Task directions:
Every line from the start of the data through the line containing "This screenshot has height=861, width=1170." should be retyped exactly; the pictures should not.
━━━━━━━━━━
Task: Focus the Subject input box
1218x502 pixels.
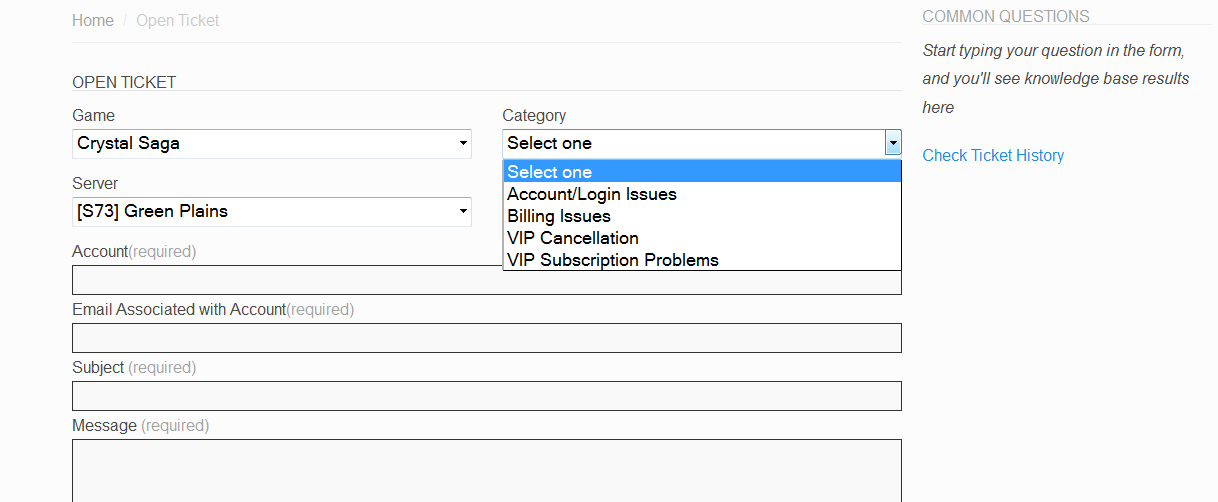Action: coord(486,396)
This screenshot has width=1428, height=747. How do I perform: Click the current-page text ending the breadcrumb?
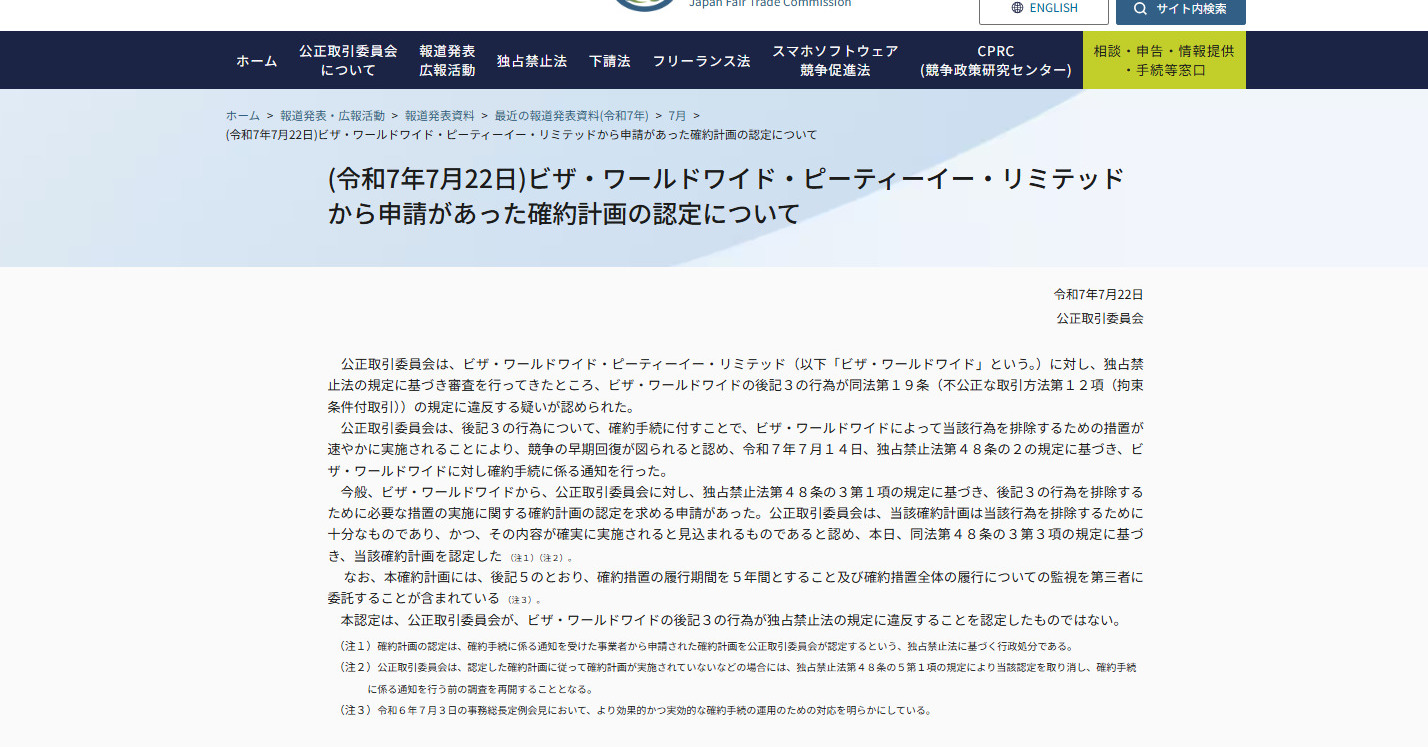(x=521, y=135)
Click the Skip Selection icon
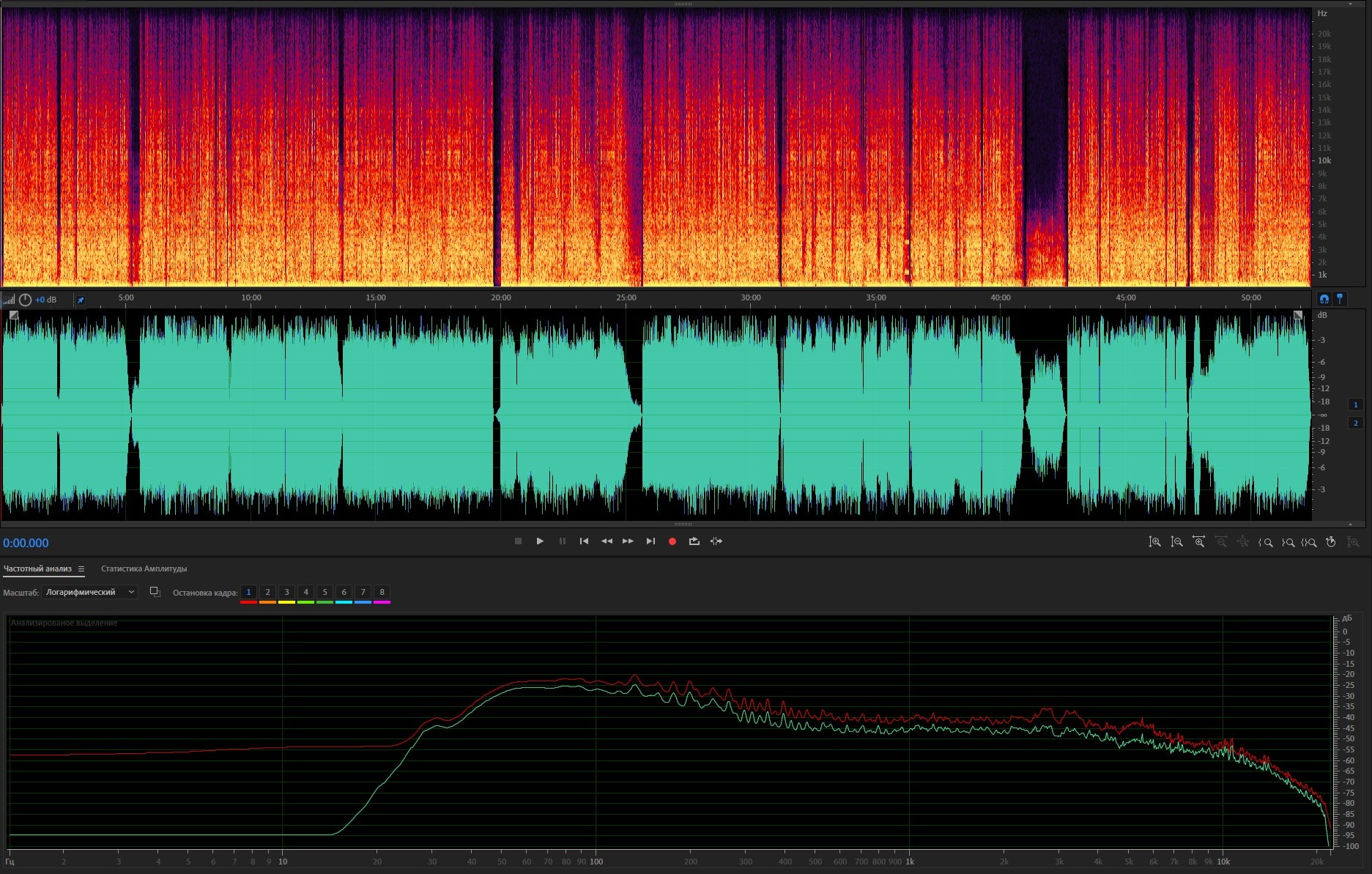Viewport: 1372px width, 874px height. [x=716, y=541]
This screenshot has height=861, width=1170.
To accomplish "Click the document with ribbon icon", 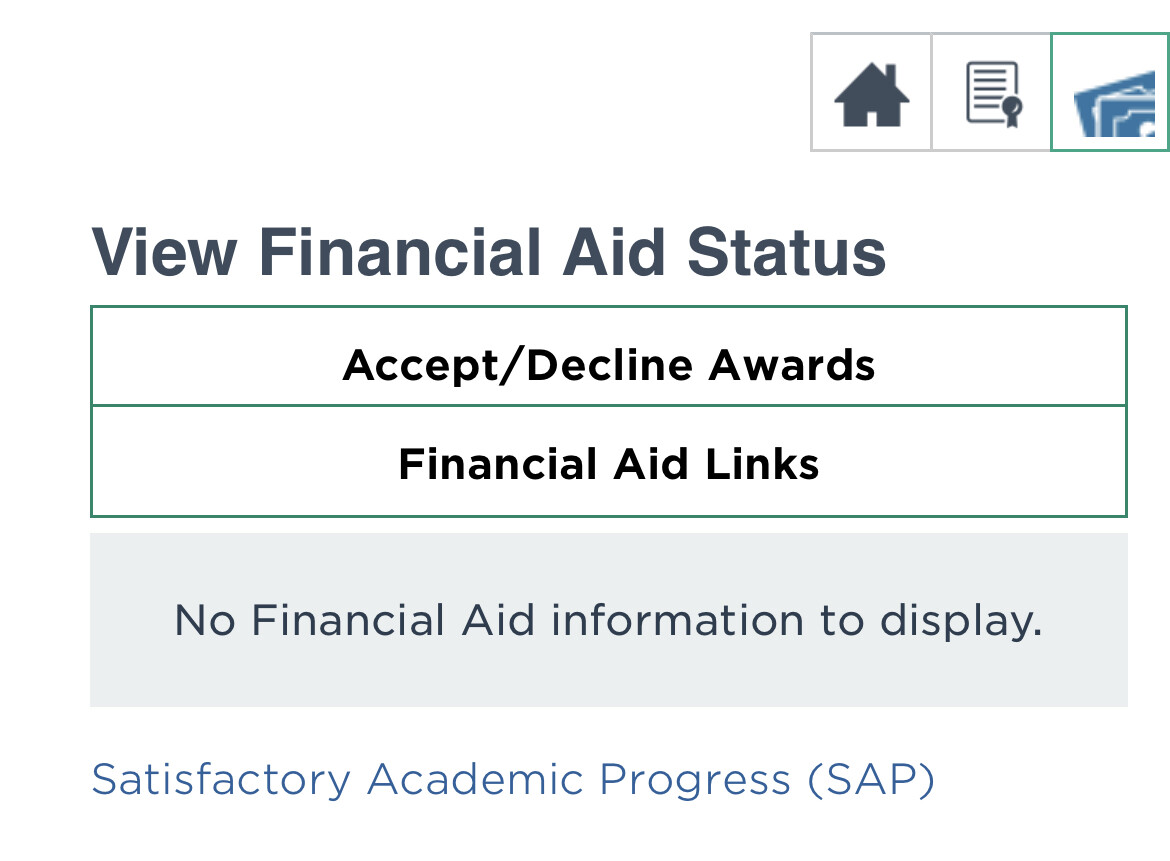I will (991, 93).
━━━━━━━━━━
Written response:
Task: Focus the Subject input box
1218x502 pixels.
Action: coord(486,396)
This screenshot has width=1428, height=747. How do I perform: Click the current-page text ending the breadcrumb?
(x=521, y=135)
Click the Skip Selection icon
Viewport: 1372px width, 874px height. [x=716, y=541]
This screenshot has height=861, width=1170.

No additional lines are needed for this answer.